● **Esercizi da svolgere**
[A] Secondo il testo sul record di Moser, per quale motivo il campione trentino si recò in Messico? Rispondi con una o due frasi.
[B] Prosegui il testo sul record di Moser dopo la sua ultima frase.

● **Brano di testo**
+ + + + +

Il campione trentino volò in Messico per sfruttare i vantaggi dell'alta quota e per preparare l'assalto al record con una cura sconosciuta nel Ciclismo di allora. Il 19 gennaio, Moser scese in pista una prima volta, portando il record a 50,808, quasi un chilometro e mezzo in più di Merckx. Quattro giorni dopo, la replica, con un nuovo tentativo e la storica misura di 51,151, che è rimasta imbattuta per quasi dieci anni.

"Ho creduto in qualcosa in cui credevano in pochi, anzi, moltissimi erano scettici" ha ricordato Francesco Moser a pochi giorni dal quarantennale dell'impresa.

L'ex campione ha sminuito le accuse di chi ritiene il suo record figlio dei sistemi di Conconi e Ferrari, allora perfettamente leciti ma poi vietati qualche anno dopo dalle nuove regole antidoping.

"Mi sono adattato velocemente al nuovo sistema di preparazione. Le polemiche sui professori Conconi e Ferrari, e sull'autoemotrasfusione, mi hanno disturbato, certo, ma fanno parte della storia del record e basta" ha replicato Moser.

+ + + + +

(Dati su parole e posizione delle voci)
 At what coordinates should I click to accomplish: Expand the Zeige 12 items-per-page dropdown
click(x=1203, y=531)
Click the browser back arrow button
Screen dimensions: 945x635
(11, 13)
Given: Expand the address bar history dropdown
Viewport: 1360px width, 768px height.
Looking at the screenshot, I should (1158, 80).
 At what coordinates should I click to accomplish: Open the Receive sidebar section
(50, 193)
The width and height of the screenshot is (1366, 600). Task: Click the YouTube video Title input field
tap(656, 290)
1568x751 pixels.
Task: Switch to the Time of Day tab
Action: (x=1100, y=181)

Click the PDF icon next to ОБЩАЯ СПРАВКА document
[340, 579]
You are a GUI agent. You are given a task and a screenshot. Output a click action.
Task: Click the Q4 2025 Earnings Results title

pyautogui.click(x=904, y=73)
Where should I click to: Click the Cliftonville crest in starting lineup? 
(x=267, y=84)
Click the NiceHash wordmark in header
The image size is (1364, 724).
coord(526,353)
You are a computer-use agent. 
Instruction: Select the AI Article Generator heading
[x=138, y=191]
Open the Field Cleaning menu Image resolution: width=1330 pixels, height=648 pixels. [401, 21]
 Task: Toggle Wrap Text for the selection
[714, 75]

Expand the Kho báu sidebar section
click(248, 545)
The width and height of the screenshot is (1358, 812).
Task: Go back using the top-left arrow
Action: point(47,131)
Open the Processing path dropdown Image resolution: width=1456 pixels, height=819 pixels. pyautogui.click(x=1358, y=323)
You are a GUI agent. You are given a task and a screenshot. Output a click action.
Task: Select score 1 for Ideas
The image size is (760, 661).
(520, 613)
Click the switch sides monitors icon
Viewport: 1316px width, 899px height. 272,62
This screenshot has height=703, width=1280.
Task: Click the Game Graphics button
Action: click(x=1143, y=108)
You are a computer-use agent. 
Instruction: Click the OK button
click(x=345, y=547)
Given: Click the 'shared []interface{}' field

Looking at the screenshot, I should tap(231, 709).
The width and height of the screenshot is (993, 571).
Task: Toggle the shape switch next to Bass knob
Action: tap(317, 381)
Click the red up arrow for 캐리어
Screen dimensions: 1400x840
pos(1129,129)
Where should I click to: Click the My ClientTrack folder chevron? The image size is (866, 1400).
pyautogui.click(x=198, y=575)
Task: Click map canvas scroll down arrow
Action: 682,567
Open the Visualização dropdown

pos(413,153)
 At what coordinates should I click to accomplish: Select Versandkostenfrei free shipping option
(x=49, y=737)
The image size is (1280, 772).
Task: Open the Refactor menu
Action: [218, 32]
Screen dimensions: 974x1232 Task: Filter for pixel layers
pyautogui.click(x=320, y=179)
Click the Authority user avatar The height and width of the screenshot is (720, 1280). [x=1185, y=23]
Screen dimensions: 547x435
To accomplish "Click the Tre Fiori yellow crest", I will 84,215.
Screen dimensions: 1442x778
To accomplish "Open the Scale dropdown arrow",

+ + + + +

● **Risposte agli esercizi**
[A] Moser andò in Messico per sfruttare i vantaggi dell'alta quota e per preparare l'assalto al record con una cura che il ciclismo di quel tempo non conosceva.

[B]
Francesco Moser ha raccontato che il primo tentativo del 19 gennaio doveva essere in realtà solo una prova di una ventina di chilometri. Solo durante il test, il campione decise di proseguire e di andare fino in fondo all'ora. Moser ha poi ricordato il valore storico di quel record, che tracciò un solco con il ciclismo delle generazioni precedenti e costruì un ponte verso il futuro e le nuove tecnologie. "Ho portato la bici sulla luna, tutto il ciclismo moderno è figlio di quell'esperienza" ha commentato Moser.

La sfida al tempo, il nuovo tentativo a 42 anni

La storia tra Francesco Moser e il record dell'ora ebbe poi una clamorosa e suggestiva appendice dieci anni dopo, nel gennaio del 1994. Il campione, ormai 42enne, aveva chiuso la carriera da anni, ma volle ricomporre quel gruppo che lo portò al record del 1984 per tornare in bici e riprovare un nuovo assalto. Nel frattempo il record era stato battuto nei mesi precedenti da Graeme Obree e Chris Boardman, due britannici specialisti del ciclismo su pista, che utilizzarono delle strane bici avveniristiche.

Nel gennaio del '94, Moser partì nuovamente per il Messico per la sua sfida al record e al trascorrere del tempo. Nonostante i 42 anni, il campione trentino batté il suo primato di dieci anni prima arrivando a 51,840, senza però raggiungere il limite fissato da Boardman.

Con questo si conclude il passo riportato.